Le calendrier institutionnel s'accélère au lendemain du second tour des municipales. Les 45 maires de la métropole rennaise ont désormais les yeux tournés vers le jeudi 9 avril 2026, date officielle de l’installation du nouveau conseil métropolitain et de l'élection de sa présidence. Nathalie Appéré, fraîchement réélue maire de Rennes pour un troisième mandat, a d'ores et déjà confirmé sa candidature à sa propre succession à la tête de l'intercommunalité.
Si la ville centre conserve sa majorité socialiste et écologiste, la physionomie globale du conseil métropolitain s'apprête à changer. Le scrutin de dimanche a redessiné les équilibres politiques entre les communes, avec des basculements notables de part et d'autre.
Le camp de la gauche enregistre des gains significatifs avec la victoire de ses candidats à Thorigné-Fouillard et Mordelles. Ces deux communes rejoignent ainsi le bloc de la majorité métropolitaine.

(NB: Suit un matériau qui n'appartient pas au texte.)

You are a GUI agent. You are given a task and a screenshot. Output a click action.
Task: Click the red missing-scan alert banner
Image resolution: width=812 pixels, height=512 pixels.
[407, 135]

A l'inverse, plusieurs communes stratégiques de la métropole ont choisi l'alternance vers le centre ou la droite. Le basculement le plus symbolique est celui de Saint-Jacques-de-la-Lande, bastion socialiste depuis 1971. La défaite de la gauche y crée une situation inédite pour une ville traditionnellement alliée à la mairie de Rennes.
D'autres municipalités importantes de la première et deuxième couronne suivent le même chemin. C'est le cas de Bruz, Chantepie ou encore Nouvoitou, qui seront désormais représentées par des élus d'opposition ou indépendants.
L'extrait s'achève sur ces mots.